** Requirements **
In the passage on land option contracts, start at the words "Land Option Contracts and Other Similar Contracts ." and end after "our specific performance.". Write that part out again, substituting "earnest money deposits" for "cash deposits".

** Document section **
════════════════

Performance Bonds and Letters of Credit . We are often required to provide to various municipalities and other government agencies performance bonds and/or letters of credit to secure the completion of our projects and/or in support of obligations to build community improvements such as roads, sewers, water systems and other utilities, and to support similar development activities by certain of our unconsolidated joint ventures. At February 28, 2015 , we had $550.4 million of performance bonds and $27.2 million of letters of credit outstanding. At November 30, 2014, we had $541.6 million of performance bonds and $26.7 million of letters of credit outstanding. If any such performance bonds or letters of credit are called, we would be obligated to reimburse the issuer of the performance bond or letter of credit. We do not believe that a material amount of any currently outstanding performance bonds or letters of credit will be called. Performance bonds do not have stated expiration dates. Rather, we are released from the performance bonds as the underlying performance obligations are completed. The expiration dates of some letters of credit issued in connection with community improvements coincide with the expected completion dates of the related projects or obligations. Most letters of credit, however, are issued with an initial term of one year and are typically extended on a year-to-year basis until the related performance obligations are completed.
Land Option Contracts and Other Similar Contracts . In the ordinary course of our business, we enter into land option contracts and other similar contracts to acquire rights to land for the construction of homes. At February 28, 2015 , we had total cash deposits of $28.5 million to purchase land having an aggregate purchase price of $829.2 million . Our land option contracts and other similar contracts generally do not contain provisions requiring our specific performance.
15.

════════════════

** Data section **
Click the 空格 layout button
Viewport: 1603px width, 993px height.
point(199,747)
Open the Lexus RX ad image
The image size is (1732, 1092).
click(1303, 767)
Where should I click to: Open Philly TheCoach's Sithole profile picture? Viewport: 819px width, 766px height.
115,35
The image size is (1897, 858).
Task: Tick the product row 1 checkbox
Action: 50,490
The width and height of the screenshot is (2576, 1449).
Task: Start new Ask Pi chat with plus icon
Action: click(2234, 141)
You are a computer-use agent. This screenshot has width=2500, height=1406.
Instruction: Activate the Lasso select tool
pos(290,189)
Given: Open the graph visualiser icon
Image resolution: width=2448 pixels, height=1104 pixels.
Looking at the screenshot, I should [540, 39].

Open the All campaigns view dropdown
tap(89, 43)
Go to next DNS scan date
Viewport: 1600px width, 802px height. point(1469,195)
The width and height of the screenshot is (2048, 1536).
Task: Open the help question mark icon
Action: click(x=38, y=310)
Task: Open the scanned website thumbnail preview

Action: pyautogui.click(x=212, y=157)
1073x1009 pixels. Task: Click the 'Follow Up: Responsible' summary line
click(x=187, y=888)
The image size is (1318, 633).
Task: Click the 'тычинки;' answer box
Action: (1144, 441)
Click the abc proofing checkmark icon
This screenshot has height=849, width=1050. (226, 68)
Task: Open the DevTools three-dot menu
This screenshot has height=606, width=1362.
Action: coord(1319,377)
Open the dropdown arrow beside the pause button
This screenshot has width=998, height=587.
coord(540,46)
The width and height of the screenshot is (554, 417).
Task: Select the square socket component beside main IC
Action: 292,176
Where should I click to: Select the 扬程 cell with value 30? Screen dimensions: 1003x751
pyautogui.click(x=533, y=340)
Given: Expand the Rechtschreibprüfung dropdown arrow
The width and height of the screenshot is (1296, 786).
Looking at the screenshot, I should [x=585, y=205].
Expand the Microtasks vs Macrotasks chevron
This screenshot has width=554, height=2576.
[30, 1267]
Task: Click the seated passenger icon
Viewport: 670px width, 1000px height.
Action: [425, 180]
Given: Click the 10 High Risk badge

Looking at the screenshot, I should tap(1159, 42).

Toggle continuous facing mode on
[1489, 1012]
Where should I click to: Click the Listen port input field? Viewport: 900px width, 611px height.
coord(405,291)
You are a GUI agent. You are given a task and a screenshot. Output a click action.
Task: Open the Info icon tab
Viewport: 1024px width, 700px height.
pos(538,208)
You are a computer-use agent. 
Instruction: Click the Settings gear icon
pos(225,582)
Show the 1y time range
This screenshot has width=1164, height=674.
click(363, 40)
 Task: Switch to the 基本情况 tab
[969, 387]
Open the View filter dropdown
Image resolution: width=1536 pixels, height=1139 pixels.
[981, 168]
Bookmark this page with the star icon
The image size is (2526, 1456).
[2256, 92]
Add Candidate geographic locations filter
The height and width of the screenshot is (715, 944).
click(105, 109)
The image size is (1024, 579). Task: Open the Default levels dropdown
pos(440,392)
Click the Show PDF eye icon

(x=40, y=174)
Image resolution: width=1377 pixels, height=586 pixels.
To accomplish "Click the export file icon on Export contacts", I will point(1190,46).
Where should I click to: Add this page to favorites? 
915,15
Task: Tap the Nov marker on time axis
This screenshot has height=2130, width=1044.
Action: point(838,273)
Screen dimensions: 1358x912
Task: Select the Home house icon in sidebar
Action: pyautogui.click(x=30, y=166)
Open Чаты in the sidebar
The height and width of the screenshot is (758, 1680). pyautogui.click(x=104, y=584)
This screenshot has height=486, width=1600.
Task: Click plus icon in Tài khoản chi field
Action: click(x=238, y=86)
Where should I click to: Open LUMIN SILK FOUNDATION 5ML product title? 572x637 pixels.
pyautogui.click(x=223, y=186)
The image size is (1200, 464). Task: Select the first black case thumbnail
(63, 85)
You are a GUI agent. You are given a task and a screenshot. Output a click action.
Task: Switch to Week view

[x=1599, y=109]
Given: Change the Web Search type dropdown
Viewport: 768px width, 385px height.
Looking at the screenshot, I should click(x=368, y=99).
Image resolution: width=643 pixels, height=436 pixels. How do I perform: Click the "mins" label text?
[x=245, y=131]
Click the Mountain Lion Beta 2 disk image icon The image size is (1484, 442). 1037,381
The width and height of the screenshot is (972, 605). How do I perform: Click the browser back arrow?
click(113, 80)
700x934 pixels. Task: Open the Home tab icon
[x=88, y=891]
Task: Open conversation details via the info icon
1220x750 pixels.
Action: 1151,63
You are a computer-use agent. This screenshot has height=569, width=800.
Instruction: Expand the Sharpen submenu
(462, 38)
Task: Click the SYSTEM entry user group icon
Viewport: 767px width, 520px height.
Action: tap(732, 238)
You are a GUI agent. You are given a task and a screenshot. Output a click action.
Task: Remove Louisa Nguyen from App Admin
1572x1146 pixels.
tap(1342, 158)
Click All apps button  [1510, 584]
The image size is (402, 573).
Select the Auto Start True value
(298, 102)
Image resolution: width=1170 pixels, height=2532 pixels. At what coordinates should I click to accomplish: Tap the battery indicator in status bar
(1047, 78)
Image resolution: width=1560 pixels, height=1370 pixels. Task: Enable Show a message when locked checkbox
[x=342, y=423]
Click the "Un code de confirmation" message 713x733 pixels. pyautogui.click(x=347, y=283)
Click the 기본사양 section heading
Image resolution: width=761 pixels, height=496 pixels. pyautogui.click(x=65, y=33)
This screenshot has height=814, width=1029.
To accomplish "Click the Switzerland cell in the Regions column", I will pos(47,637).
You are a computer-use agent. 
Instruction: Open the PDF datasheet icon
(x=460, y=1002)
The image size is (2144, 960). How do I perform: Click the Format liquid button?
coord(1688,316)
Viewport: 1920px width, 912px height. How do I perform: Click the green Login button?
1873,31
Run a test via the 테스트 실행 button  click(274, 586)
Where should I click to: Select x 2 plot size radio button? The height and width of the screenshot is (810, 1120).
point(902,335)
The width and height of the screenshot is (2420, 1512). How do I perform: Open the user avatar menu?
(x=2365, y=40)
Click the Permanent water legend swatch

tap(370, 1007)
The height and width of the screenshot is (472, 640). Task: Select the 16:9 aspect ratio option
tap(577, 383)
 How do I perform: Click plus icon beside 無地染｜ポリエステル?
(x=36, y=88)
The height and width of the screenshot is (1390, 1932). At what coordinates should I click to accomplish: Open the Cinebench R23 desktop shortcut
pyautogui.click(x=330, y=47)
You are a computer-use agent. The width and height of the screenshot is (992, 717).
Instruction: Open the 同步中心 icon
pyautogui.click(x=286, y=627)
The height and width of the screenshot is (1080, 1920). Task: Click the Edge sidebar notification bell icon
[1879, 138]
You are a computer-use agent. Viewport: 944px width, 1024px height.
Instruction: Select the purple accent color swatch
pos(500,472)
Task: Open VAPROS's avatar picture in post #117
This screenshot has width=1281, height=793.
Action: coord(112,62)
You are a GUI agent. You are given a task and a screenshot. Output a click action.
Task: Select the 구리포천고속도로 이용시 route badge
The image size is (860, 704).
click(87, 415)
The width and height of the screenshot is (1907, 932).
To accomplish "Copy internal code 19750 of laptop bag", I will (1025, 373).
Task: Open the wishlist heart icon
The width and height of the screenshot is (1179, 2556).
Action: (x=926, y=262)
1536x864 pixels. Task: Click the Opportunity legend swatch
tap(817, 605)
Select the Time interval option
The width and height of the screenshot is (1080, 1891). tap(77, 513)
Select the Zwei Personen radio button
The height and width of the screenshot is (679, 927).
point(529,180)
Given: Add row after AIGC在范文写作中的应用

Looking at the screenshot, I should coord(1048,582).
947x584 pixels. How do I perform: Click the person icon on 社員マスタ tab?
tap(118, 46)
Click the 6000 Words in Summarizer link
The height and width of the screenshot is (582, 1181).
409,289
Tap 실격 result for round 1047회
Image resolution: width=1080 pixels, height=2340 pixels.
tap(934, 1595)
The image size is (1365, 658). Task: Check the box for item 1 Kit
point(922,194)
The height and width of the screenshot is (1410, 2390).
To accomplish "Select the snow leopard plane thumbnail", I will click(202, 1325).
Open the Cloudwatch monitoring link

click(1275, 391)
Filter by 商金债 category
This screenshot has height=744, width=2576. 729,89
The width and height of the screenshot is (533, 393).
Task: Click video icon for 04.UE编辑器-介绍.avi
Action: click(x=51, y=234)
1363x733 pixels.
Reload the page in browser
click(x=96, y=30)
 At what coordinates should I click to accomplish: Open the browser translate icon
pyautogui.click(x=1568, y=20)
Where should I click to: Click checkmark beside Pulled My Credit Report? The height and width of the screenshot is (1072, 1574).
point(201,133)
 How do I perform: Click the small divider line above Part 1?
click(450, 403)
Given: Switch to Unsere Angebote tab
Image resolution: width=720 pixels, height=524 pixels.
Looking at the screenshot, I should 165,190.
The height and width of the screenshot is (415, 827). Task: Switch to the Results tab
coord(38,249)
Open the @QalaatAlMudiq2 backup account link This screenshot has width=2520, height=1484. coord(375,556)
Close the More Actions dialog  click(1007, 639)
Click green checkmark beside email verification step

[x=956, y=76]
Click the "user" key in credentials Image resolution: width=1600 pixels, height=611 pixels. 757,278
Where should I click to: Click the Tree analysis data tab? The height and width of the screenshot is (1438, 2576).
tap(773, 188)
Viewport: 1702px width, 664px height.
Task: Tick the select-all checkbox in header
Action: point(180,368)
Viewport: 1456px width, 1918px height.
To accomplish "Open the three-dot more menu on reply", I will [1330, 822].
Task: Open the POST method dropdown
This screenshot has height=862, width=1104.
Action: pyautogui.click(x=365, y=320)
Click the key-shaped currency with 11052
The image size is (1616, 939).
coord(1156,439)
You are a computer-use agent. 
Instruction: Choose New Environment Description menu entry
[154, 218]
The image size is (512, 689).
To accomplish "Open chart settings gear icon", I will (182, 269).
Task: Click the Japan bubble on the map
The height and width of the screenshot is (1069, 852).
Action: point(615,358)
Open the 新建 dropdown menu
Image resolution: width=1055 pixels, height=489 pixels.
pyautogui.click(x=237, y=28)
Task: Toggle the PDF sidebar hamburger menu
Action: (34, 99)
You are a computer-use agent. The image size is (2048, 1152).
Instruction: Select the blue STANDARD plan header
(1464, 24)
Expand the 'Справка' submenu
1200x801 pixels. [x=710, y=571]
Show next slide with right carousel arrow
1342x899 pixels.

════════════════

** Correct response **
Land Option Contracts and Other Similar Contracts . In the ordinary course of our business, we enter into land option contracts and other similar contracts to acquire rights to land for the construction of homes. At February 28, 2015 , we had total earnest money deposits of $28.5 million to purchase land having an aggregate purchase price of $829.2 million . Our land option contracts and other similar contracts generally do not contain provisions requiring our specific performance.